Mexicans also celebrate Christmas. They decorate their homes and build small manger scenes of Jesus' birth. From December 16th until Christmas Eve, they have Posadas, which are evening processions that re-enact Mary and Joseph's search for an inn. They wear costumes of the two saints or dress like angels. Carrying candles and singing, they go from home to home, while the Mary and Joseph characters knock on doors, asking to stay. Most houses deny them entry, but finally one house invites them in to pray at their altar. After each posada, the believers sing, dance and eat a large meal. Children break pinatas to enjoy the candies and small gifts inside. On Christmas Eve, some children write letters to Baby Jesus, describing the gifts they most want. Children also hope to receive gifts from Santa Clause - and even from Quetzalcoatl!
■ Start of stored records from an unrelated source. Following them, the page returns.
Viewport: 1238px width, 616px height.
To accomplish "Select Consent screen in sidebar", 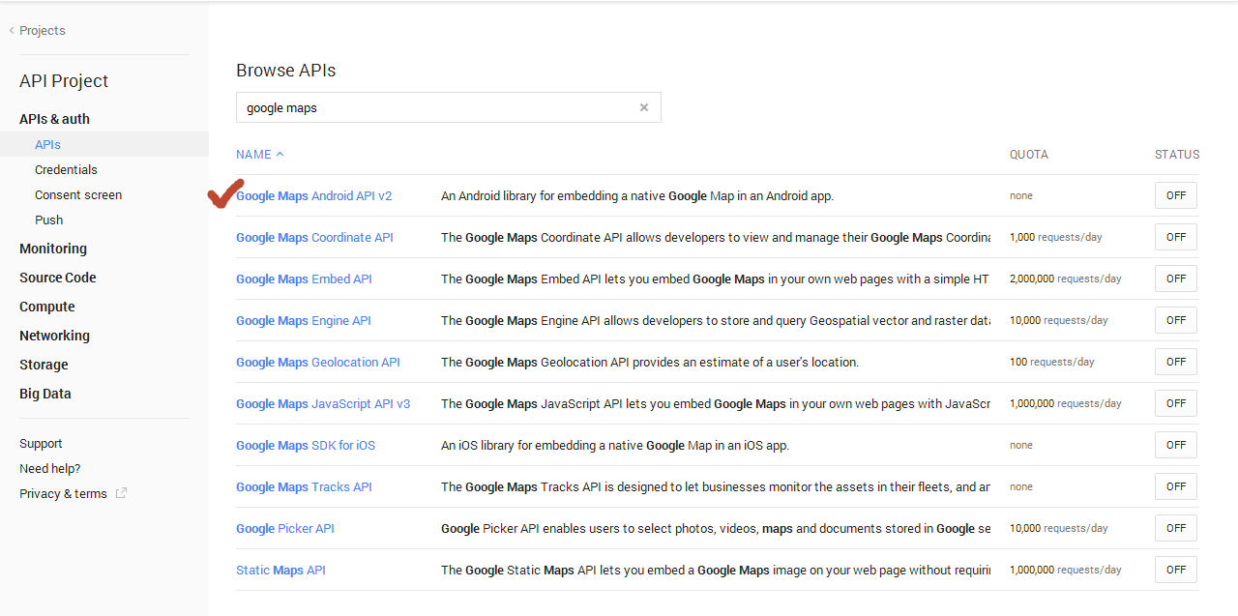I will pos(78,194).
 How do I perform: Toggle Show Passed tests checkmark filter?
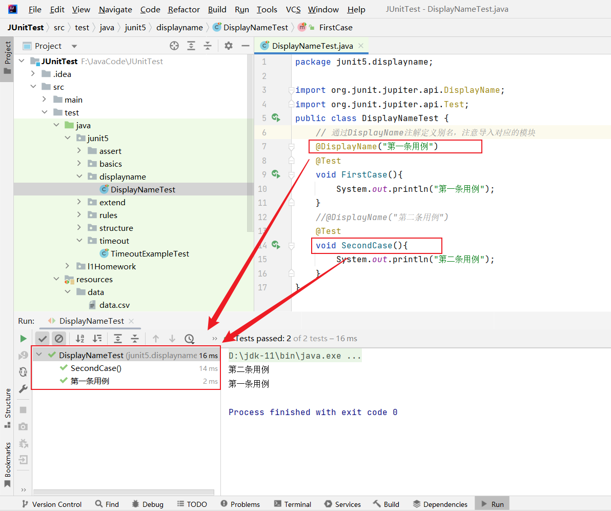43,339
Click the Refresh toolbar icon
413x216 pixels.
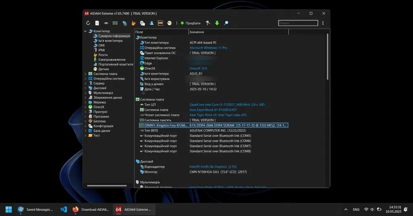[x=88, y=23]
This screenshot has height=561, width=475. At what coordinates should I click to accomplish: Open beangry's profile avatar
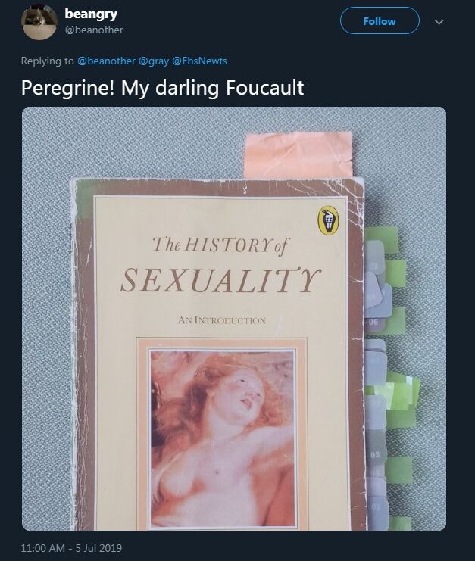tap(39, 22)
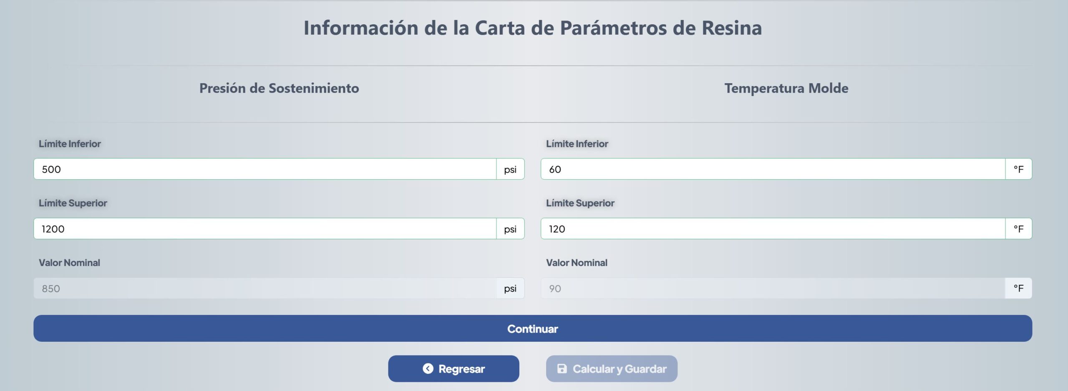Image resolution: width=1068 pixels, height=391 pixels.
Task: Click the °F unit beside the 90 value
Action: pos(1018,289)
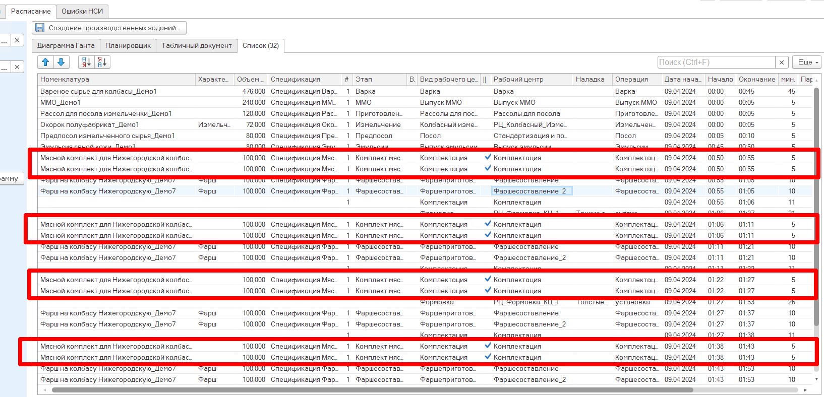
Task: Switch to the Диаграмма Ганта tab
Action: coord(66,45)
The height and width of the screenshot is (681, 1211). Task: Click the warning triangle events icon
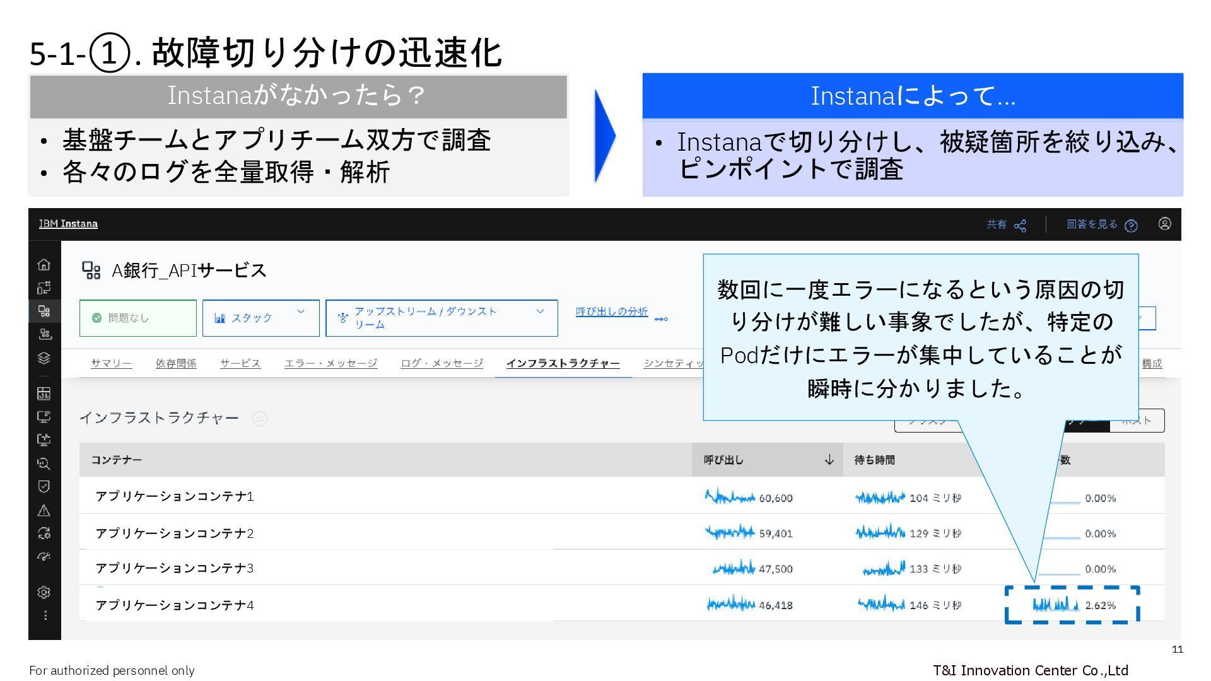coord(44,510)
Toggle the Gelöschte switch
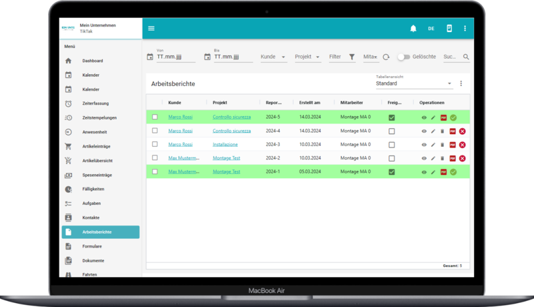Screen dimensions: 534x307 pos(403,57)
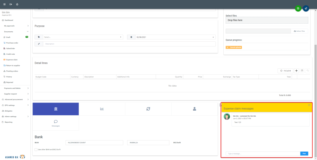Expand My approvals in sidebar
Screen dimensions: 317x160
16,26
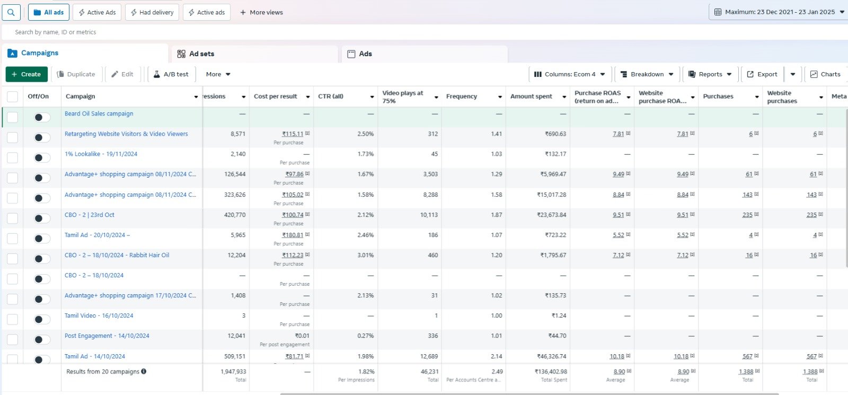The width and height of the screenshot is (848, 395).
Task: Click the search magnifier icon
Action: (x=11, y=12)
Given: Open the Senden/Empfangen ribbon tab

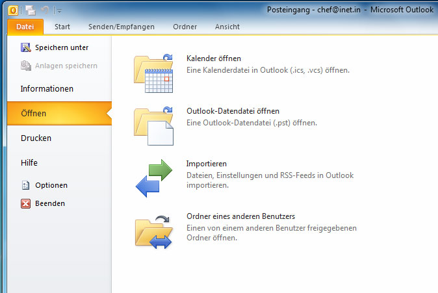Looking at the screenshot, I should point(122,27).
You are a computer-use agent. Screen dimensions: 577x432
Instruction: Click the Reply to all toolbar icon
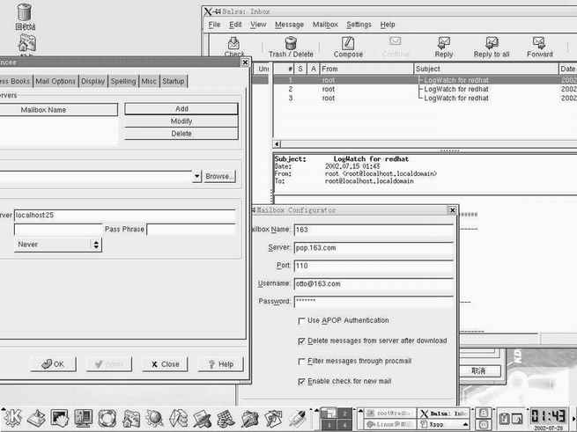pos(492,46)
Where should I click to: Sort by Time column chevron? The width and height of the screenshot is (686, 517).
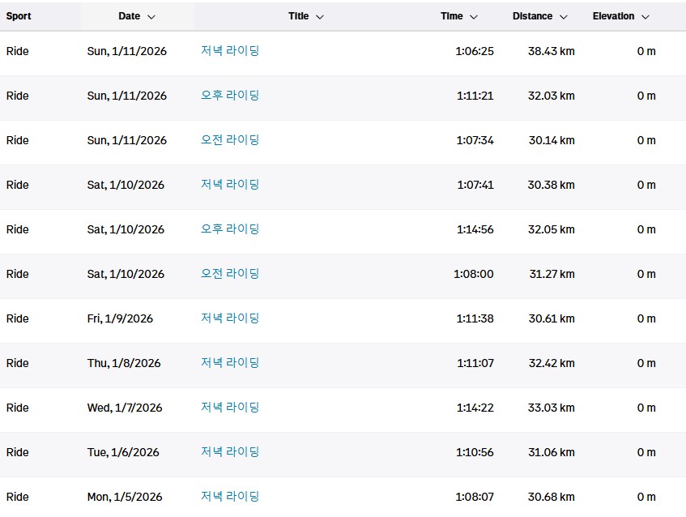[474, 17]
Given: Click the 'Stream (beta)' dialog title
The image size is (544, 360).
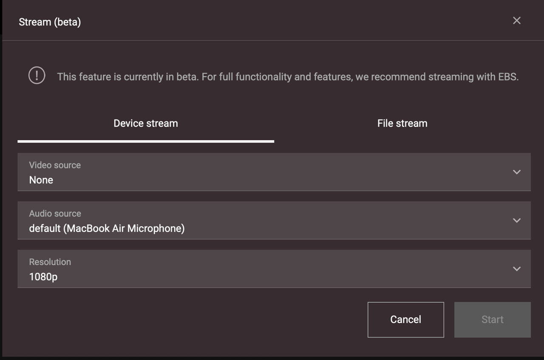Looking at the screenshot, I should click(50, 22).
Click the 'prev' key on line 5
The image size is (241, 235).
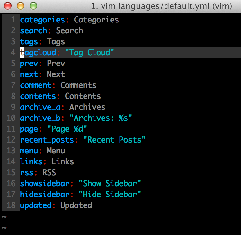tap(29, 64)
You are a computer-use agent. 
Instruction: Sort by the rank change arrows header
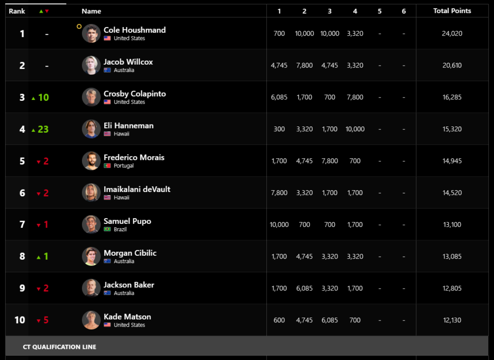click(44, 11)
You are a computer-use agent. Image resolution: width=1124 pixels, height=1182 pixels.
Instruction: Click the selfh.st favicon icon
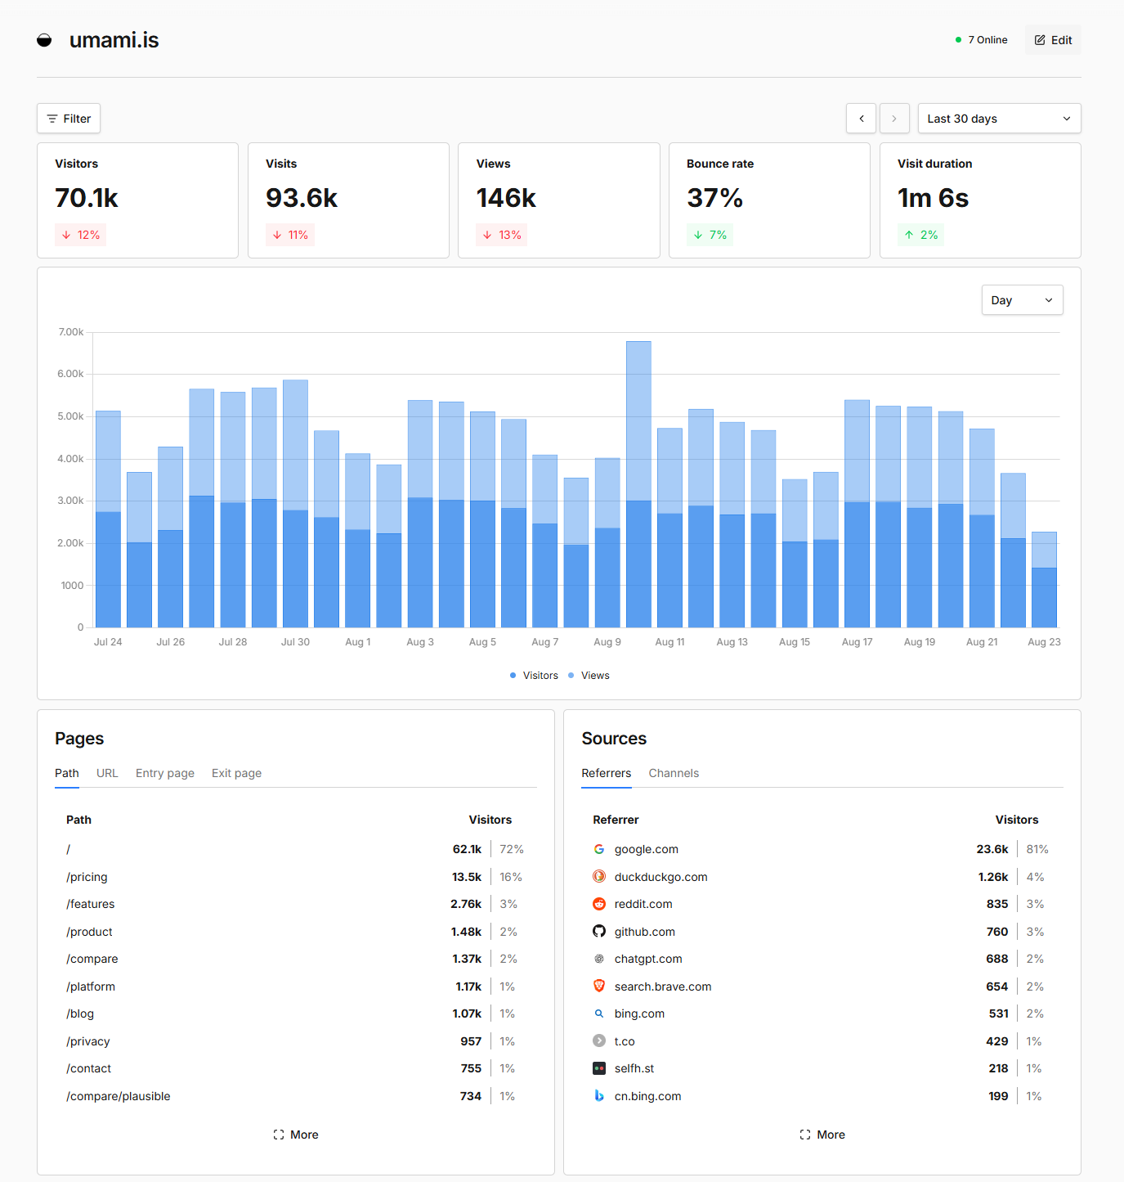pyautogui.click(x=599, y=1068)
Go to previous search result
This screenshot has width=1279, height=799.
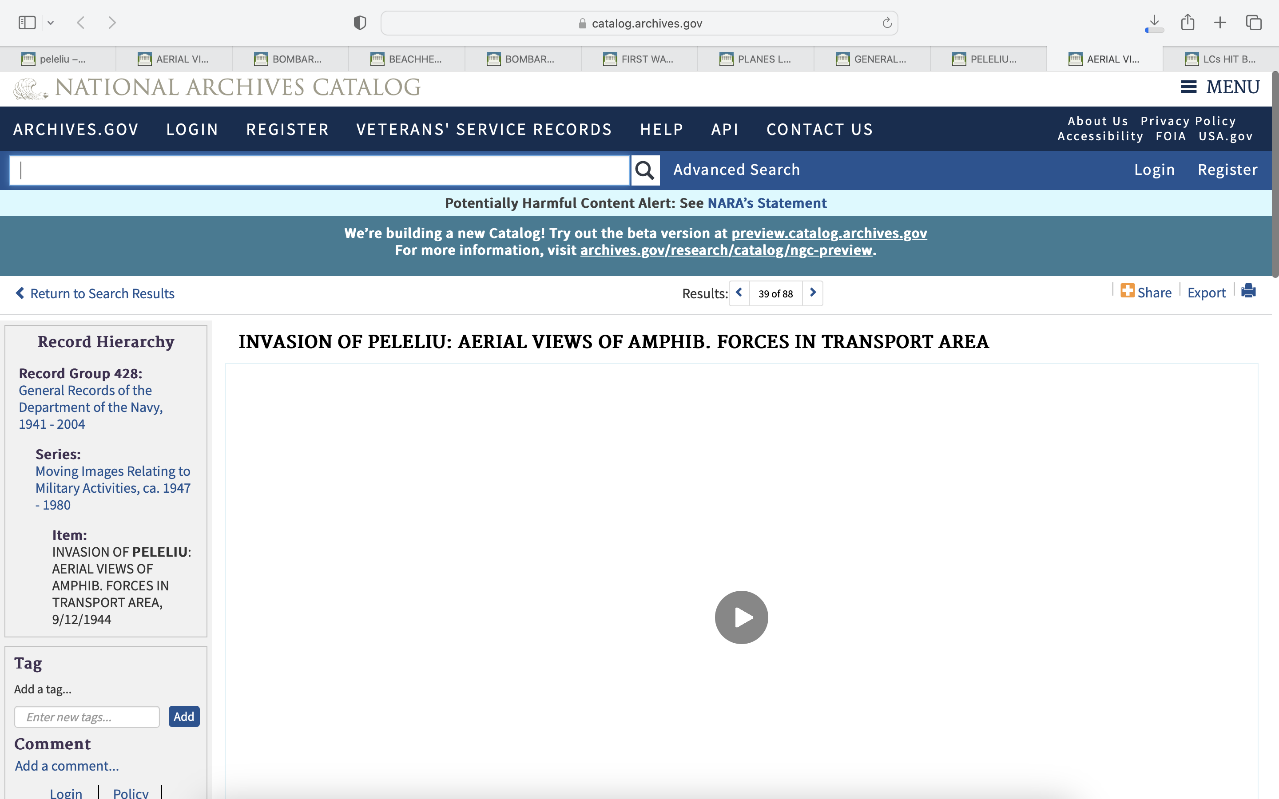(x=739, y=293)
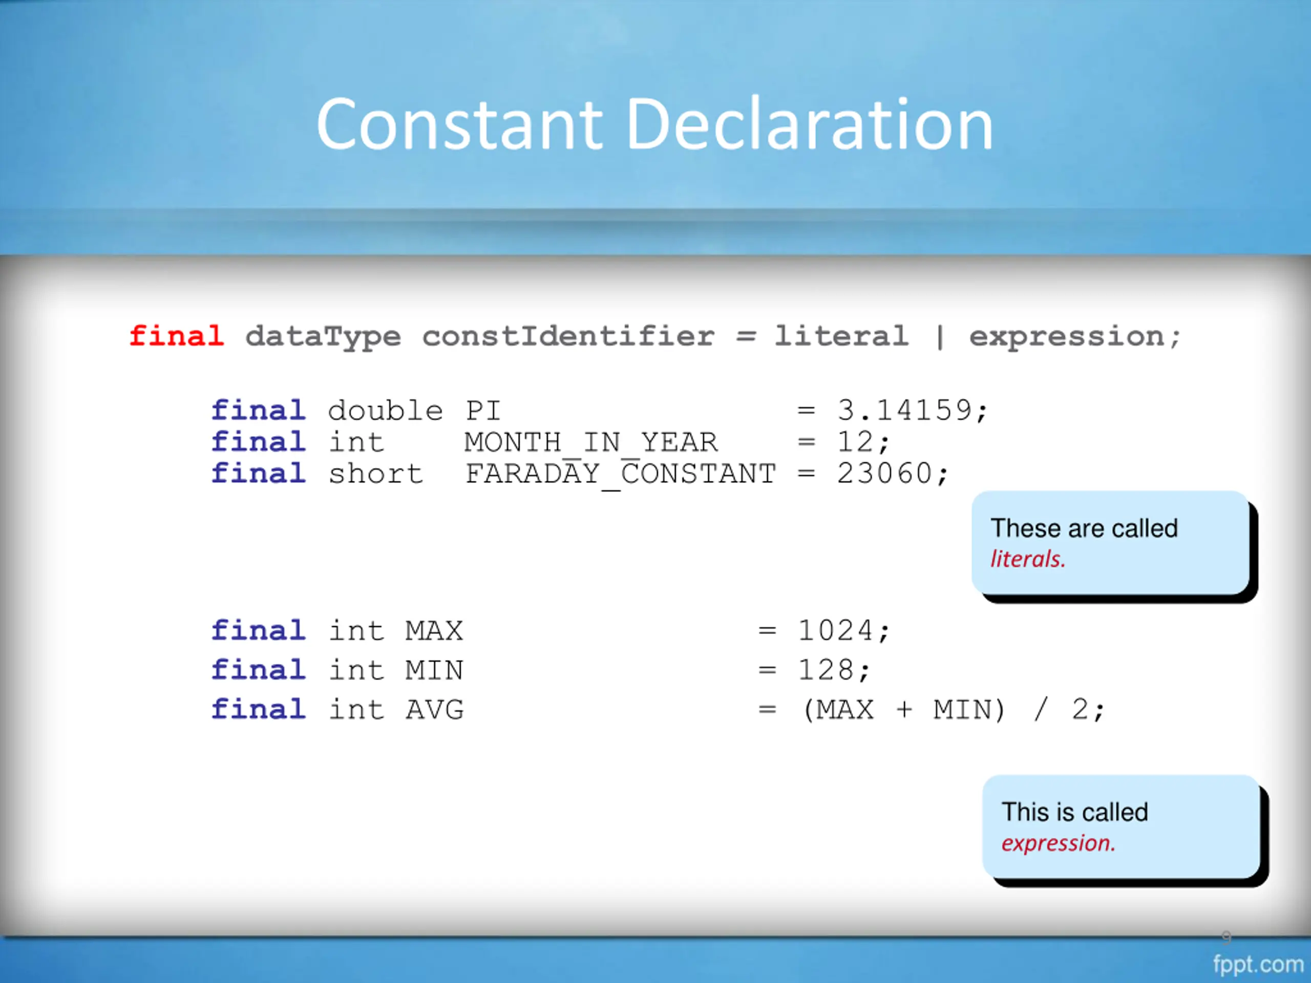Image resolution: width=1311 pixels, height=983 pixels.
Task: Select FARADAY_CONSTANT identifier
Action: click(621, 474)
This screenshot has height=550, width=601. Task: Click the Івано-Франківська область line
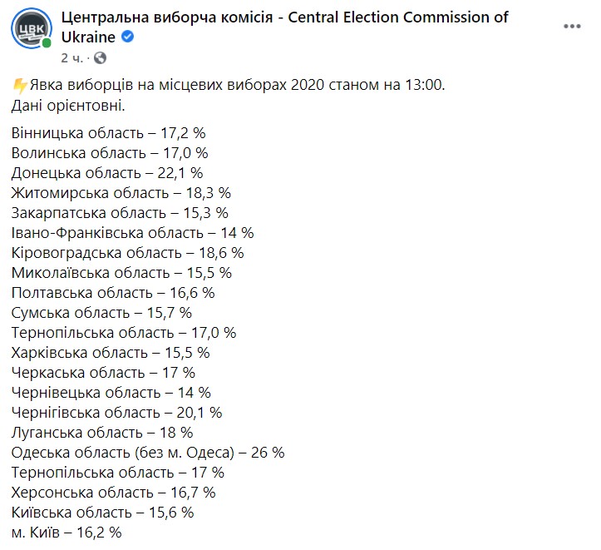point(133,232)
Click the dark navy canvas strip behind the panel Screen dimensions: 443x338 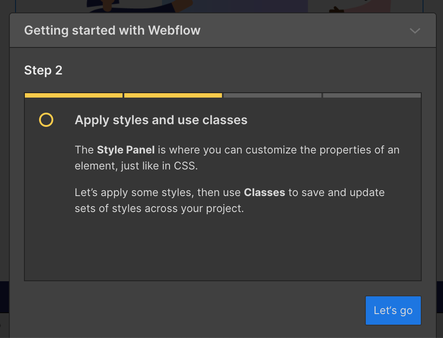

On November 2nd, at the same time as the Roman Catholic Holiday of All Soul's Day, Mexicans celebrate the Day of the Dead, much like Halloween is celebrated in Canada and the United States. The Catholic holiday commemorates the dead in order that they might "rest in peace". On the Day of the Dead, the spirits of the dead return to commune with the living. Families leave tables of food offerings for the spirits, attend festivals in costumes, and groom the graves of their deceased relatives. Most important on this day are the food offerings: it is believed that if people do not make food offerings, they will suffer bad luck, like illness or death.
While some celebrations include ancient indigenous traditions, some ceremonies are conducted by Roman Catholic priests. The holiday is celebrated differently in different regions. In Mexico City, celebrants make papier mache skulls and skeletons which they arrange in scenes that tell stories. They also make skulls from sugar. In urban areas, offerings comptetions and Day of the Dead Dance Discos are held.
In conclusion, Mexico City resembles the ancient city it replaced - Tenochtitlan - in its great size, if not in power. Like Tenochtitlan was, Mexico City is a hub of human activity, colorful religious ceremonies, and political strife. Every day it pulsates with reminders of its dramatic hisory.